Reproduce the data below without any changes, from the line containing "Identify the location of y-tick-label: 0.0%." down to the line containing "cloudiness-scale-2: 1.0 is", including both of those lines.

= = = = =

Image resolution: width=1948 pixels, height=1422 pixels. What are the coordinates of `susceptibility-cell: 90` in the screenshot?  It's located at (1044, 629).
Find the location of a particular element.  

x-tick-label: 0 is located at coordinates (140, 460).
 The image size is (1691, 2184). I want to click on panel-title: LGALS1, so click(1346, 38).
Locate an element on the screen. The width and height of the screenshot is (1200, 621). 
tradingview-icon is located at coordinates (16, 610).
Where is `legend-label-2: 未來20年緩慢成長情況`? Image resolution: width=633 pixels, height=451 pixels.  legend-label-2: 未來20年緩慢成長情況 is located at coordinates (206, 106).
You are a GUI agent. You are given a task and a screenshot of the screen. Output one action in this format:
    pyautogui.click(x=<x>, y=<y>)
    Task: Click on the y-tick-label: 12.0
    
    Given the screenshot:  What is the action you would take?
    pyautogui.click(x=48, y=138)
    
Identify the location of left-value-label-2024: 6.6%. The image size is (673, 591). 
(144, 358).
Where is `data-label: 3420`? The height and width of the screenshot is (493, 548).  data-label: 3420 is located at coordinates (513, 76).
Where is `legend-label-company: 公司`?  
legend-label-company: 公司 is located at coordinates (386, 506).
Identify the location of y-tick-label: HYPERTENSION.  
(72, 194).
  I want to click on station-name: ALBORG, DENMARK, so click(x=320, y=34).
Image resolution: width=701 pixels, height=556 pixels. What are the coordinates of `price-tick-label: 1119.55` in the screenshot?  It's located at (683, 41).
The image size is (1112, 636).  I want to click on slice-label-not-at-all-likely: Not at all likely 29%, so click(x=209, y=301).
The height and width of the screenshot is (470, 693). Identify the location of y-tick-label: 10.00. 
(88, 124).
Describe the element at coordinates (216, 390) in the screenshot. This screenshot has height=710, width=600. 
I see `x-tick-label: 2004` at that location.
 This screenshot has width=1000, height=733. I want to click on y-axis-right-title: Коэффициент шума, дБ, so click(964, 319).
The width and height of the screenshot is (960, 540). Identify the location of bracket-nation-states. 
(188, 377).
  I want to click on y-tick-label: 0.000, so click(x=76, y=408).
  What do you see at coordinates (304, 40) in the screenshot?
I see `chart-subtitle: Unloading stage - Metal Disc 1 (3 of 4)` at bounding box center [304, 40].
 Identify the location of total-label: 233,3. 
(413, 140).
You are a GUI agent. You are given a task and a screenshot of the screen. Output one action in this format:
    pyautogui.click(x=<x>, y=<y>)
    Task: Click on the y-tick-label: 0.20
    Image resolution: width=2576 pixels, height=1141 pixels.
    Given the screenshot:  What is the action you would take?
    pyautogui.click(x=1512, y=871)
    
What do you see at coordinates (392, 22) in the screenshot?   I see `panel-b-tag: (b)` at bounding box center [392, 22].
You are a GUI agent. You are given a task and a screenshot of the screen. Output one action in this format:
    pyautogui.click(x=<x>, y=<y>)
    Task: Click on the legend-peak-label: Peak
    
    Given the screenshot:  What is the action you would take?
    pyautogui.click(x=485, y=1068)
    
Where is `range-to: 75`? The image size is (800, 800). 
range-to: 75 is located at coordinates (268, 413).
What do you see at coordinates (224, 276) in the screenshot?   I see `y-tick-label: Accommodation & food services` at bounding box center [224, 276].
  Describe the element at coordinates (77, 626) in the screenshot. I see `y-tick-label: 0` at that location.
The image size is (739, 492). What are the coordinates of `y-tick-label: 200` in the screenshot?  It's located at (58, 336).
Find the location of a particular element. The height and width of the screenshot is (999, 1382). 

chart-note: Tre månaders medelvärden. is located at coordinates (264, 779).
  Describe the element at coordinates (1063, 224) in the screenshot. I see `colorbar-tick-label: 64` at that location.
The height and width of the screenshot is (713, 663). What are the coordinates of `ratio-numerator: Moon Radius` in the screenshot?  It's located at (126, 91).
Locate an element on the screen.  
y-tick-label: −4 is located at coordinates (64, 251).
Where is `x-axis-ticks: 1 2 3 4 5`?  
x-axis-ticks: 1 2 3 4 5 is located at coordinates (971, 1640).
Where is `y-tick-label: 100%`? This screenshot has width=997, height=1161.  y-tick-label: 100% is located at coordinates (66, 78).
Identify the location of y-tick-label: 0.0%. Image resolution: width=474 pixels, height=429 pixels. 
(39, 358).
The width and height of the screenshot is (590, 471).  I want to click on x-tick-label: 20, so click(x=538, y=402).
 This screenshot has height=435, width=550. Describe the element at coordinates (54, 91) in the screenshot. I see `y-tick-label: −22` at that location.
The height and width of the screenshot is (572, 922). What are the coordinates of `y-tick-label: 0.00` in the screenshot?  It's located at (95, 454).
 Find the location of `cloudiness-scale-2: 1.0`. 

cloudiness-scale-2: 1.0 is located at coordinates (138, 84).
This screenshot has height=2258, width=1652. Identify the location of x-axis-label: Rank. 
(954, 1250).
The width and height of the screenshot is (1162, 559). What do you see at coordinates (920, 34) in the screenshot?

= = = = =

Result for this task.
Identify the location of y-tick-label: 0.0%. Image resolution: width=474 pixels, height=429 pixels. 
(39, 358).
The width and height of the screenshot is (590, 471).  I want to click on x-tick-label: 20, so click(x=538, y=402).
 This screenshot has height=435, width=550. Describe the element at coordinates (54, 91) in the screenshot. I see `y-tick-label: −22` at that location.
The height and width of the screenshot is (572, 922). What are the coordinates of `y-tick-label: 0.00` in the screenshot?  It's located at (95, 454).
 Find the location of `cloudiness-scale-2: 1.0`. 

cloudiness-scale-2: 1.0 is located at coordinates (138, 84).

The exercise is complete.